> _Directions_:
Below are several records. Retype exactly those lines running from the one with "Given: Switch to the 2 - Itens tab" through the one with "This screenshot has height=834, width=1368.", end lines included, and no others.

> _Records supplied_:
☆ ☆ ☆
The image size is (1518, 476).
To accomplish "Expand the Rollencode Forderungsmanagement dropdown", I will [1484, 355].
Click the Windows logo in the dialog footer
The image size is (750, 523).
☆ ☆ ☆
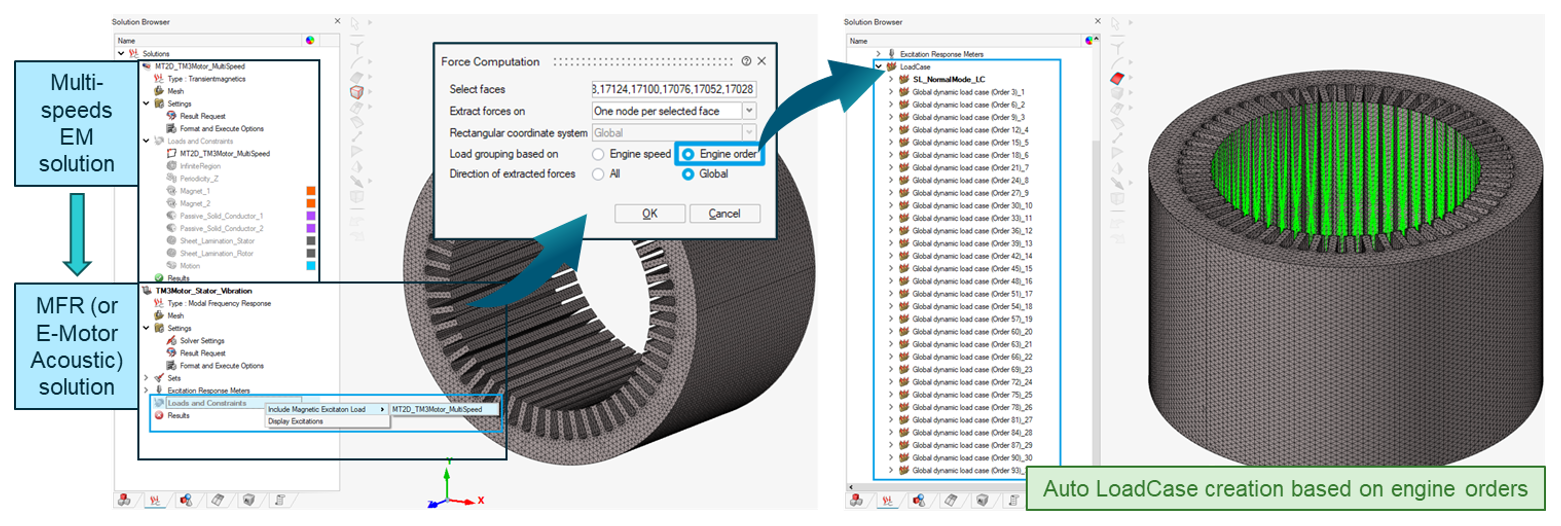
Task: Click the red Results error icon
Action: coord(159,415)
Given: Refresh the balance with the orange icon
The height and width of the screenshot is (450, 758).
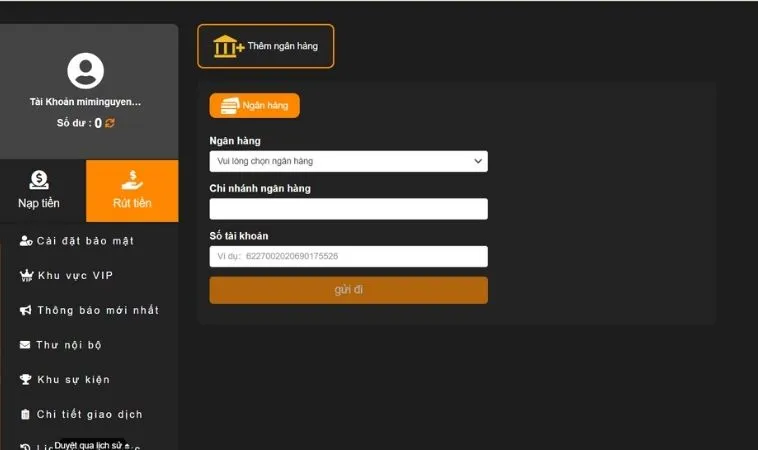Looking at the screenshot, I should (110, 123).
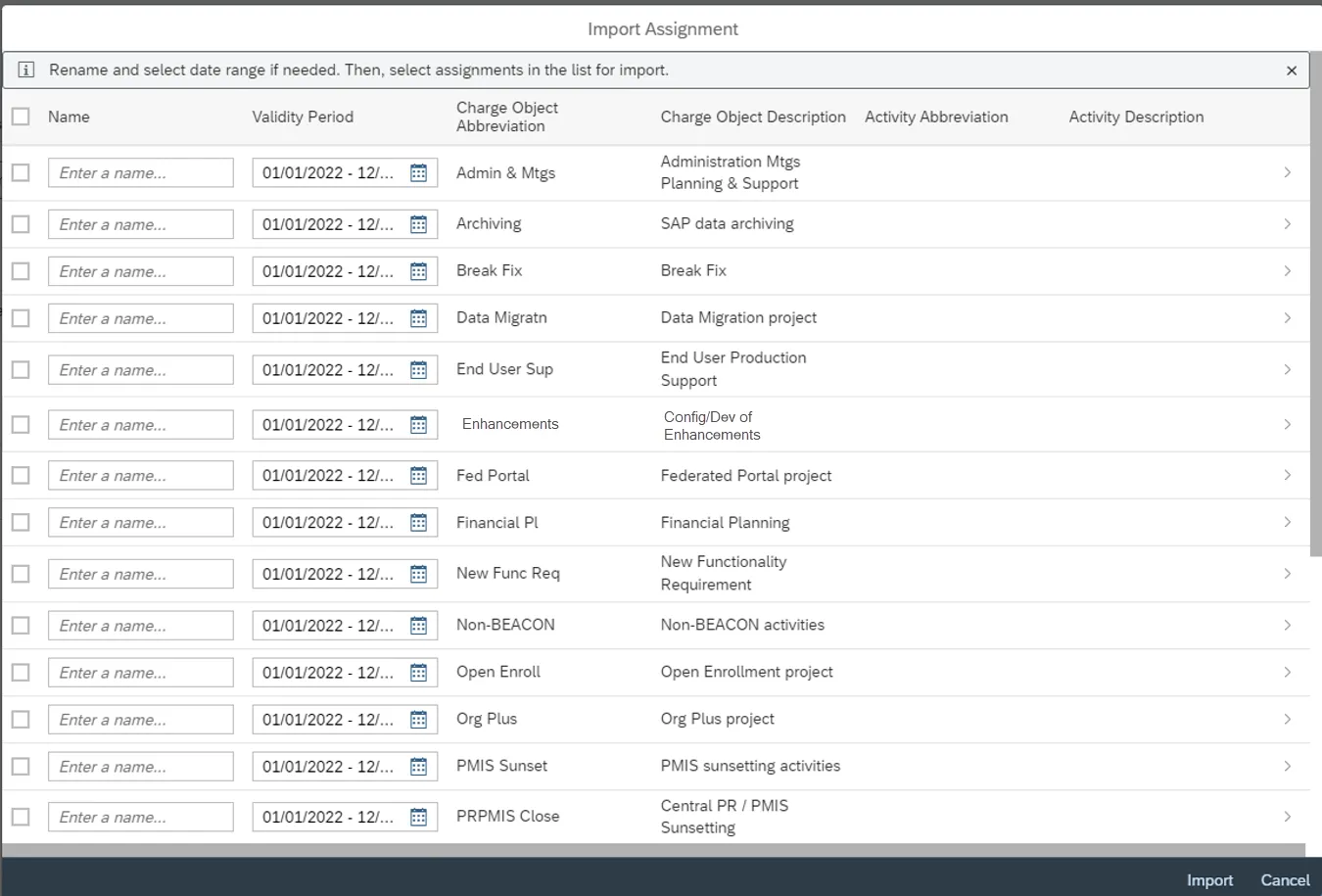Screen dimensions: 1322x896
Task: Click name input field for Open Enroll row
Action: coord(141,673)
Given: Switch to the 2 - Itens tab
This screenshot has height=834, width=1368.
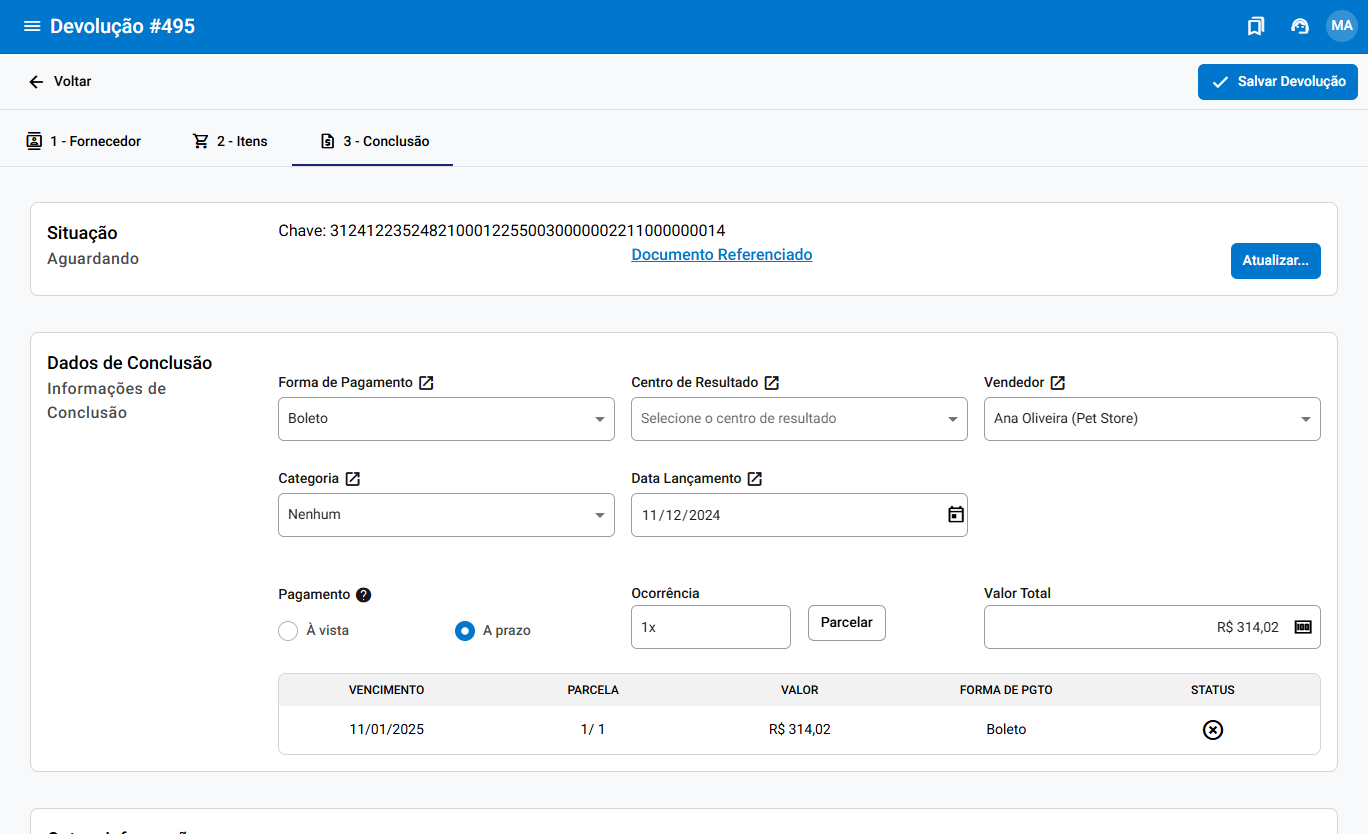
☆ ☆ ☆
> _Problem solution_:
Given: Switch to the 2 - Itens tab
This screenshot has height=834, width=1368.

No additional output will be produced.